A four-sided playing piece with zero to five circles engraved on each of its faces, the dice is “very rare,” archaeologist Morten Ramstad tells NRK. Fewer than 15 such dice have been found in Norway to date.

Per the statement, the board game may have been inspired by a popular Roman pastime: Ludus latrunculorum, or the “Game of Mercenaries.” Similar to chess or backgammon, the two-player showdown preceded the popular Viking Age game Hnefatafl, or the “King's Table.”
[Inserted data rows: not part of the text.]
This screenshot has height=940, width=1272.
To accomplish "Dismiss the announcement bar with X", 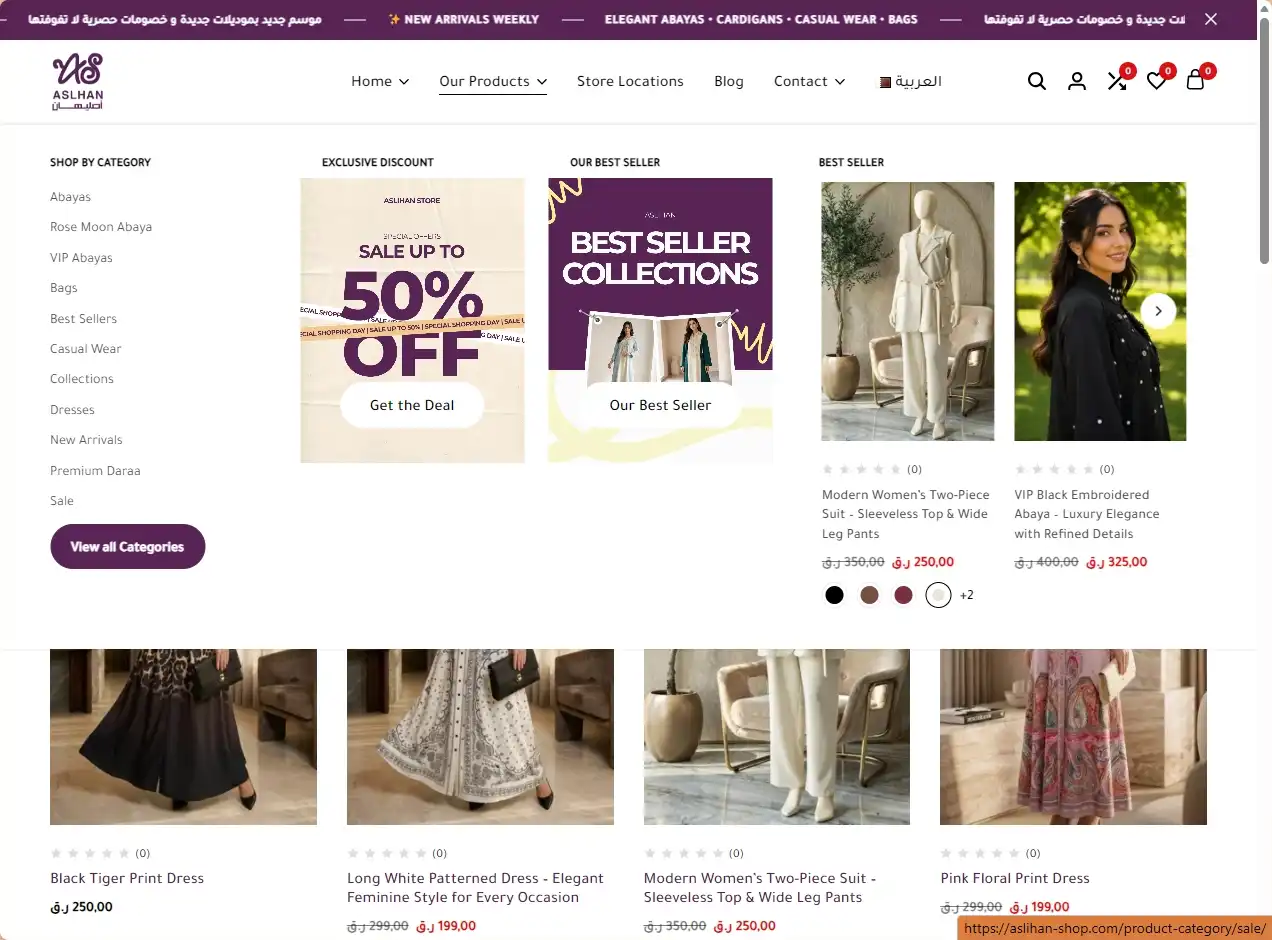I will point(1211,19).
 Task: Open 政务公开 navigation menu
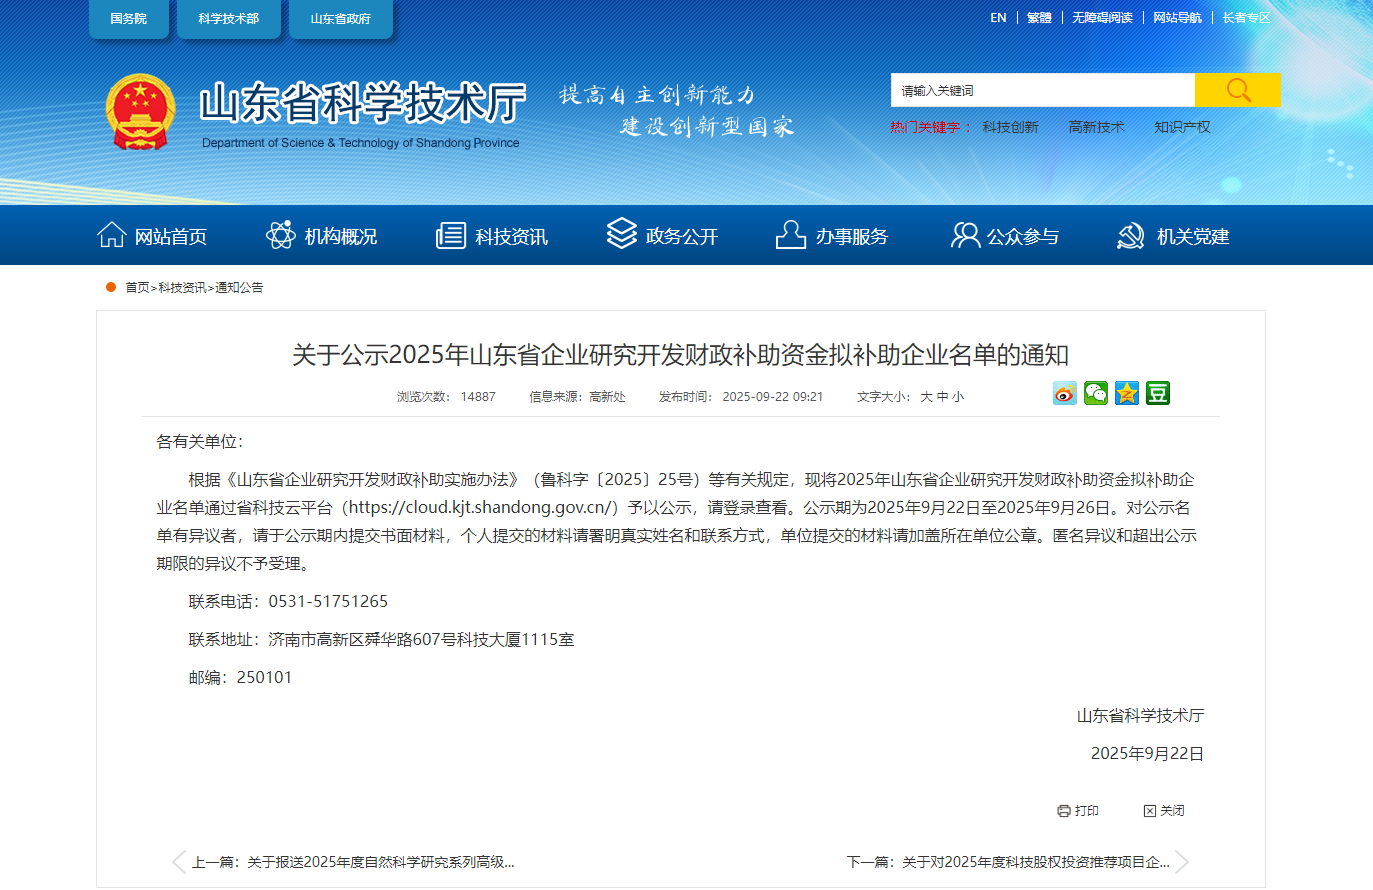662,236
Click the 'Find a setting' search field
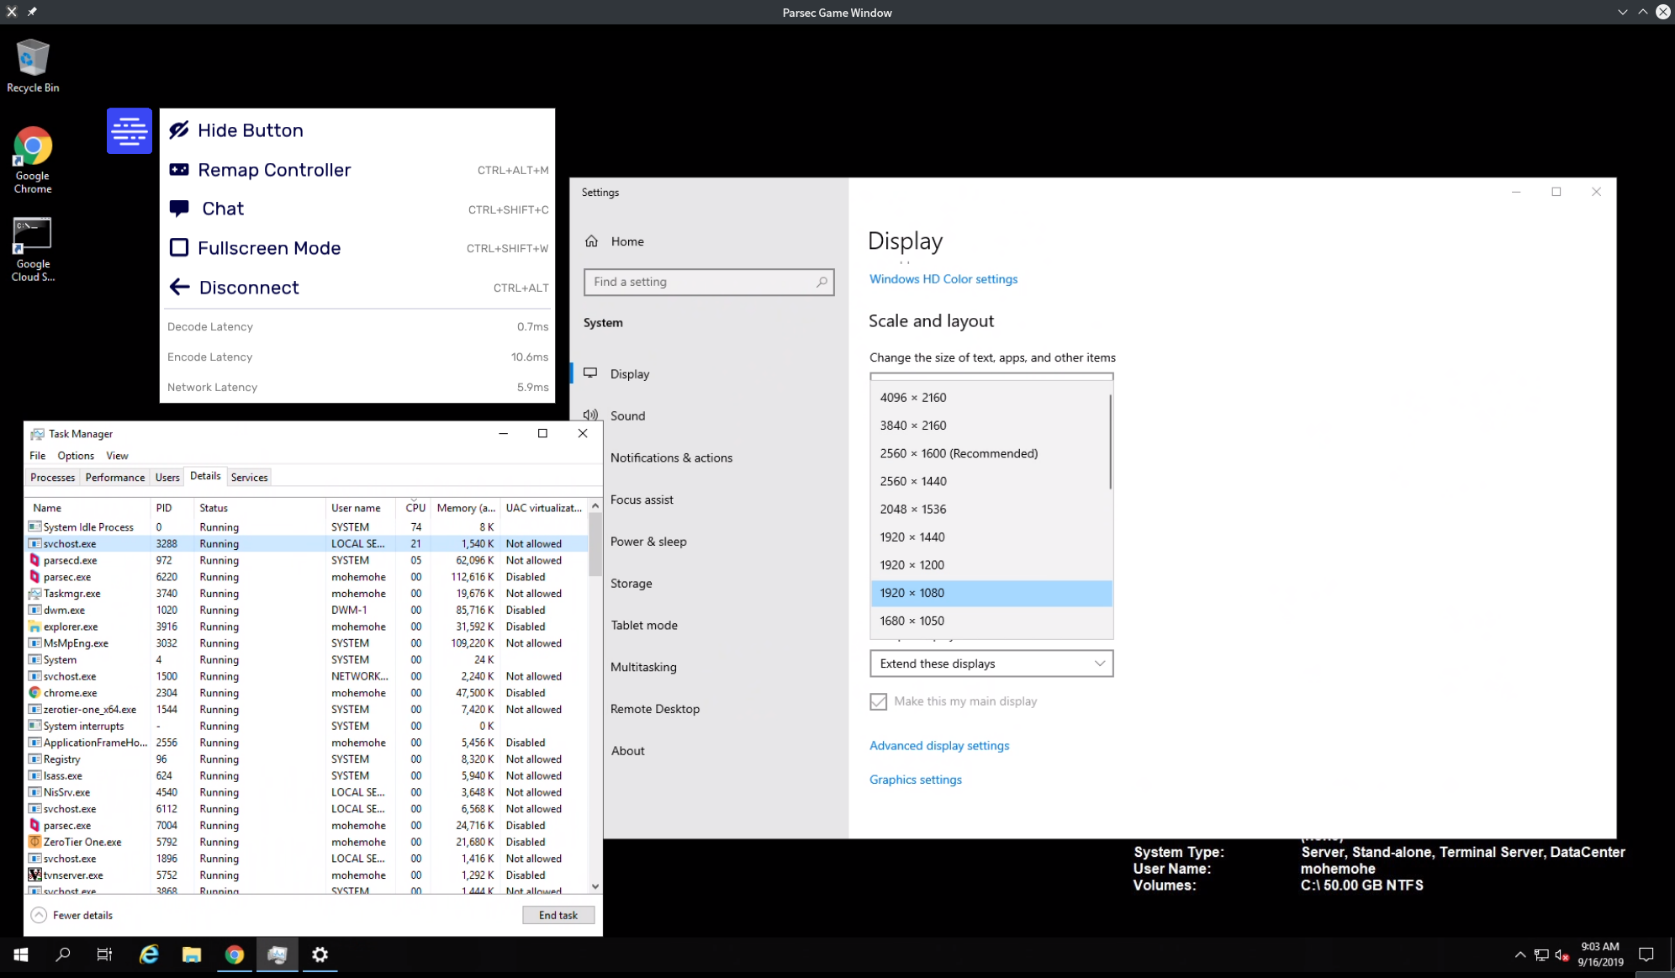Image resolution: width=1675 pixels, height=978 pixels. point(702,282)
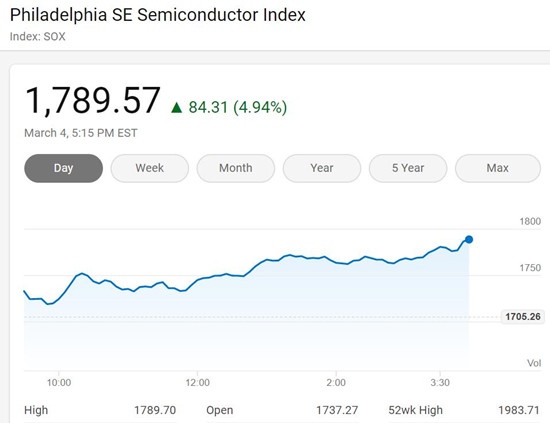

To play Hnefatafl, a king and his defenders battled taflmen, or attackers, that outnumbered them by roughly two-to-one, wrote Meilan Solly for Smithsonian magazine earlier this year. As the king’s men tried to guide him to safety in one of the board’s four corners, taflmen worked to thwart the escape. To end the game, the king either reached sanctuary or yielded to captivity.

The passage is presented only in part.